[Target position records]
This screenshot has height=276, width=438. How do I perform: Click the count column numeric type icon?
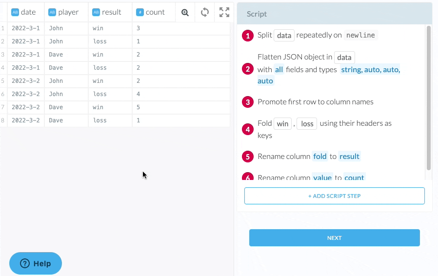(140, 12)
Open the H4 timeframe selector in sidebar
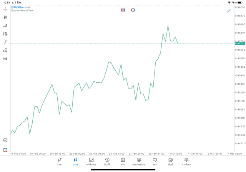This screenshot has width=246, height=172. (5, 59)
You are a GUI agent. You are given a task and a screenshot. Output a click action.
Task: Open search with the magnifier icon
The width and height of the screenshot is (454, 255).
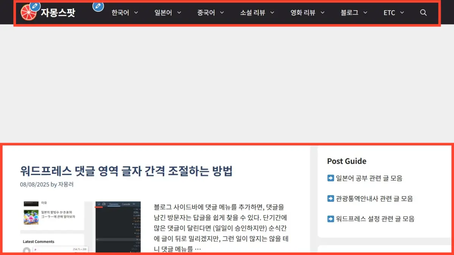(x=423, y=12)
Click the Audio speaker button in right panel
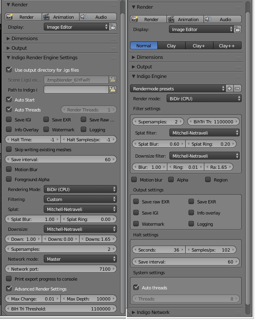The image size is (256, 324). (223, 19)
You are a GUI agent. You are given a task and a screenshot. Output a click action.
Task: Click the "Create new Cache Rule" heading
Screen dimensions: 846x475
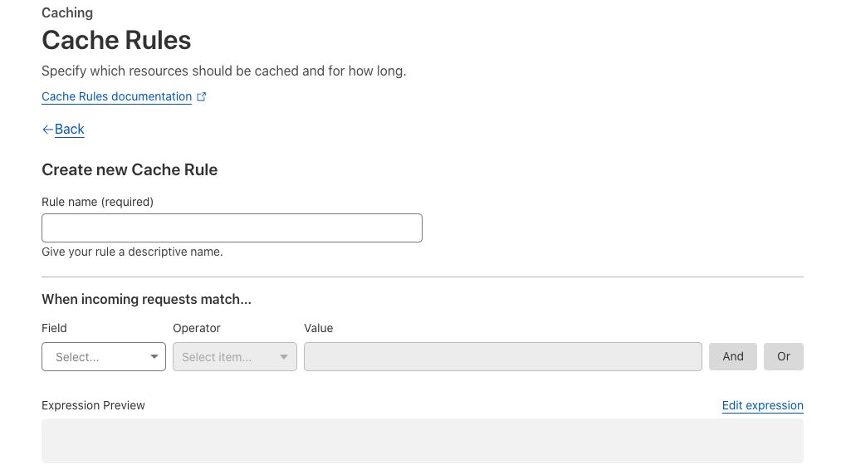130,169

#### Exercise requirements
Please convert the records into a two-column CSV with the headers "request" and "answer" and one row per record. Put each field in quotes, replace its line breaks with spaces, and leave out the pictures.

#### Result
request,answer
"This screenshot has height=276, width=438. How do I perform: Click the count column numeric type icon?","(140, 12)"
"Open the H4 timeframe selector in sidebar","This screenshot has width=246, height=172. (5, 59)"
"You are a GUI agent. You are given a task and a screenshot. Output a click action. Task: Open search with the magnifier icon The width and height of the screenshot is (454, 255).","(x=423, y=12)"
"Click the Audio speaker button in right panel","The image size is (256, 324). (223, 19)"
"You are a GUI agent. You are given a task and a screenshot. Output a click action. Task: Click the ""Create new Cache Rule"" heading Screen dimensions: 846x475","130,169"